Furthermore, a standby pressure relief opening is formed in the upper end enclosure.

Further, the top of the upper end enclosure is provided with a vent.

Furthermore, a drain hole is formed in the bottom of the lower end enclosure.

Furthermore, the pressure measurement mouth and pressure measurement device all set up two.

Furthermore, a valve is arranged on the discharge pipe; and an intermediate tank is arranged between the online measurement sample pool and the vacuum device.

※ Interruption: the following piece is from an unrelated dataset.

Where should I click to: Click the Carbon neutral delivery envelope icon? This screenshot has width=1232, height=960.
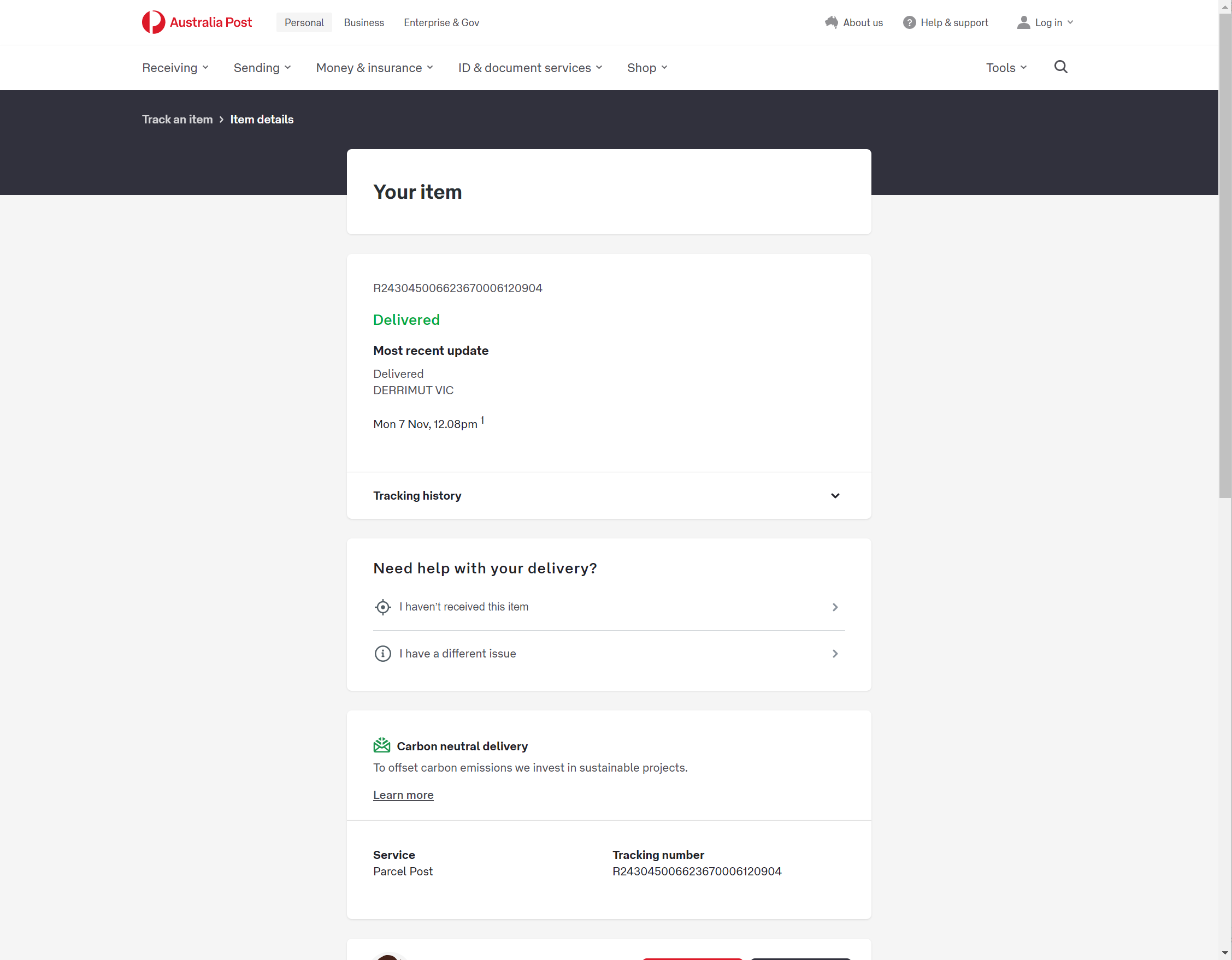click(x=382, y=745)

The invention also provides a method for adjusting the valence states of neptunium and plutonium by using the device, which comprises the following steps:

(1) feeding the feed liquid to be adjusted in price into the device through a sample introduction system;

(2) and (3) testing the sample online analysis system: the pipeline is connected with the sample on-line analysis system, and the sample cell is connected with the spectrophotometer through an optical fiber interface on the on-line measurement sample cell; connecting the sample pool on the pipeline in series, sampling on line to carry out absorbance analysis on the sample;

setting integration time by taking a blank sample or a nitric acid solution without a target as reference, detecting for many times according to the Lambert-beer law to obtain an average value, and indicating that the online analysis system of the sample can measure the concentrations of the Np and Pu ions with different valence states on line if characteristic absorption peaks of the Np and Pu ions with different valence states appear at a specific wavelength;

(3) nitrogen oxide is fed into the feed liquid to be adjusted in price through a seasoning bubbling system, and Np and Pu ions in the feed liquid are oxidized; monitoring the temperature, pressure and liquid level of the feed liquid in the reaction process; respectively testing the ionic valence state and the content of a reducing agent in the feed liquid after the seasoning process and the seasoning are finished;

(4) after the oxidation and valence adjustment are finished, stirring in an air bubbling mode, and removing excessive nitrous acid in the solution; and (3) pumping the feed liquid into the sample pool through a negative pressure or diaphragm pump, and measuring the light absorption value of the sample on line.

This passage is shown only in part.